Architecture and cuisine may seem like pleasures with very little in common, as they are quite distinct art forms, but if you know where to go, you’ll often find they coincide. Have you ever dreamt of dining in a wonderful historical setting? Doesn’t a good meal taste better after a morning exploring awesome places? The Romanesque art route in Catalonia combines perfectly with culinary desires and the pleasures of the dining table. Churches, castles and monasteries are found the length and breadth of Catalonia, which, among other things, is a land with a long culinary history where any gourmet who so desires can come to eat, drink and enjoy themselves. Do you want to visit historical monuments or satisfy your palate? Both are possible if you take our advice.
The north of the province of Barcelona and the westernmost area of Girona is a splendid place to enjoy the best charcuterie. The local specialty is ‘fuet’, a dried pork sausage made with a traditional recipe and top quality ingredients. You can try it while
exploring the Romanesque heritage, as the Museu Episcopal de Vic—which has an interesting collection of medieval paintings—offers a route that also takes in the Casa Riera Ordeix, an artisanal charcuterie company that makes the famous ‘llonganissa de Vic’. A good opportunity to find out about the production process and to try this prized traditional delicacy.
Catalonia is a paradise for mycologists, or mushroom specialists, and in particular those who know the difference between which ones are safe to eat and which are inedible, and how to make them into spectacular delicacies. When the rains fall, the forest areas abound in mushrooms, and no region has more variety than Berguedà. You can eat the mushrooms by themselves—with mouthwatering sauces—or use them to garnish game dishes, and they are certainly as varied as the churches in the area—from Santa Maria de la Baells to La Trinitat de la Tor—, boasting over 70 medieval buildings that mark out one the most spectacular Catalan Romanesque art routes.

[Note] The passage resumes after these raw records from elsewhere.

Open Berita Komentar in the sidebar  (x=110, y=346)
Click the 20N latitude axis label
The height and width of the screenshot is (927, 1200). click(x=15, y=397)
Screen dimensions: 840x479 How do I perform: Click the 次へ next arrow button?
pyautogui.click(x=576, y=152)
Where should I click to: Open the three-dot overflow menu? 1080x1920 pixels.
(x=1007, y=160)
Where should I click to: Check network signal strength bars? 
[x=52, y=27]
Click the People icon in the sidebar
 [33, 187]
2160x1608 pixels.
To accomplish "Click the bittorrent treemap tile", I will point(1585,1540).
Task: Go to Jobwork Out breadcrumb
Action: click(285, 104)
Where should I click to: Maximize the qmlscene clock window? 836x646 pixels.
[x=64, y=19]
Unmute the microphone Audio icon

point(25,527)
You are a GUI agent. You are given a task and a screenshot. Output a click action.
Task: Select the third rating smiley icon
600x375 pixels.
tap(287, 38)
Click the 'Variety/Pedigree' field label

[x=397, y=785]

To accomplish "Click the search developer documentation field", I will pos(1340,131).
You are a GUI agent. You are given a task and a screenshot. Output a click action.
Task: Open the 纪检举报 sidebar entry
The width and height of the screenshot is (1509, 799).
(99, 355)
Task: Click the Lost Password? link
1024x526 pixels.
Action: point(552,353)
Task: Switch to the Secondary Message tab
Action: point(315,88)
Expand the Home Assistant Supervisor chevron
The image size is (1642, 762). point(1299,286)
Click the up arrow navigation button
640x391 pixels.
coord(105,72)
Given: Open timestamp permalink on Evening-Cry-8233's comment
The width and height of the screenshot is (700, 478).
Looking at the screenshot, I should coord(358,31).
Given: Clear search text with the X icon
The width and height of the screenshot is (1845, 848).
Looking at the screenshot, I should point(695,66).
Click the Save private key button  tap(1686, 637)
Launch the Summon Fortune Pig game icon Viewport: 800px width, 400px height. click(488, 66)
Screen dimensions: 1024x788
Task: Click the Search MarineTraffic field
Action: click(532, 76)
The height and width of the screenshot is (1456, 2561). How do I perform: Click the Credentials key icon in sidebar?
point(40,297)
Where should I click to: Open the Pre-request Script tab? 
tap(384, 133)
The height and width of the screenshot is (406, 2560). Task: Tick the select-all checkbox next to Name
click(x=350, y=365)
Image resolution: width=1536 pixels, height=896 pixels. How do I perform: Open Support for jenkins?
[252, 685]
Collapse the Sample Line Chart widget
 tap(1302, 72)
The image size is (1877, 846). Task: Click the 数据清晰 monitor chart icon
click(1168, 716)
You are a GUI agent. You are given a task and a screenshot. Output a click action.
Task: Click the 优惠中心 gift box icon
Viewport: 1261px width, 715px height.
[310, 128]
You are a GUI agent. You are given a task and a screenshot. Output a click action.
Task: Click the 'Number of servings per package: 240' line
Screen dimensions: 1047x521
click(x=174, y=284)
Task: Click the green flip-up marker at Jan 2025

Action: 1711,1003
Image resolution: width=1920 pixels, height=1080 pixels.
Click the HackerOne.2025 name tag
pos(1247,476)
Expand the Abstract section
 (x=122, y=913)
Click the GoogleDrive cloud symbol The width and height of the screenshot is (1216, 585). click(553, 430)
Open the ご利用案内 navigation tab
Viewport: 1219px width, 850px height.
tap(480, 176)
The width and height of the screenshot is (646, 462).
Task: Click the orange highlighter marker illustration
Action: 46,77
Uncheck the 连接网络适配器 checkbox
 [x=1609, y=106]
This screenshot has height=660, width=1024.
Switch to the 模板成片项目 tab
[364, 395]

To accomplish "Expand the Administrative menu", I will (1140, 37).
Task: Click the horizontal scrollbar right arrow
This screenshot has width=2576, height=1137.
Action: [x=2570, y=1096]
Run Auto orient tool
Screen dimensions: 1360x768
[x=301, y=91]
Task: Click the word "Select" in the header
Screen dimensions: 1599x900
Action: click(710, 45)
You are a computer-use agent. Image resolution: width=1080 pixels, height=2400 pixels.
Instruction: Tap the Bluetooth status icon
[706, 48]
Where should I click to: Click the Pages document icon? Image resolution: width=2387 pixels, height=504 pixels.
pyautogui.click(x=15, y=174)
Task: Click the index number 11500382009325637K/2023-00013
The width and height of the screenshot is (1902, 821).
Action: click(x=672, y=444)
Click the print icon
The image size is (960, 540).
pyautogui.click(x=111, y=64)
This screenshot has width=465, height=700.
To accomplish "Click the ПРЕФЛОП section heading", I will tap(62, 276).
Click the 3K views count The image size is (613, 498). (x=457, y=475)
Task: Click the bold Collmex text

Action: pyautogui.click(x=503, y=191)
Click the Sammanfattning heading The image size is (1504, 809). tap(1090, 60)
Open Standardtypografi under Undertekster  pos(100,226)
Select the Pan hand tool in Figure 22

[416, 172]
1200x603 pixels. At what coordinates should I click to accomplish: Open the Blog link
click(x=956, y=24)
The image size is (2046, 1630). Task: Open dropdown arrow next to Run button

There are several foods that are typical of Catalonia—charcuterie and mushrooms among them as we have seen—, but one of the most distinctive are the ‘caragols’ or escargots. Prepared properly, escargots is a delicious delicacy and fun to eat, and is particularly notable in the city of Lleida and its surroundings. If you decide to make Lleida your base of operations for exploring the northern regions of Pallars Jussà and Vall d’Aran, set aside at least a lunch or dinner to eat escargots, served here with sauce and roasted, a recipe known as ‘caragols a la llauna’.
The best Catalan Romanesque art is in the north, almost where the highest peaks of the Pyrenees begin to rise up: in Vall d’Aran, Cerdanya and the regions of Girona bordering France. We’ve already recommended these routes, which pass through towns such as Viella or Besalú, but they also boast a wide-ranging and appetizing local cuisine based on meat and mountain livestock, which feed on the green meadows in the area. If you want to try the best veal cuts or the ‘trinxat de la Cerdanya’—a dish of shredded potato and cabbage with pieces of bacon—, to say nothing of the ‘olla aranesa’—a meat and vegetable stew—, the north is your place.
As well as traditional cuisine, Catalonia has several of the most prestigious creative cuisine restaurants in the world, and if you organize your route with care and, above all, time—some have waiting lists of several months—, you can combine your visit to the historic center of Girona and its cathedral with dinner at El Celler de Can Roca, or the Romanesque art route in Barcelona and a tasting menu in restaurants with chefs as renowned as Albert Adrià (Tickets), Jordi Artal (Cinc Sentits), Romain Fornell (Caelis) or Jordi Cruz (ABaC). Medieval art and culinary modernity go hand in hand.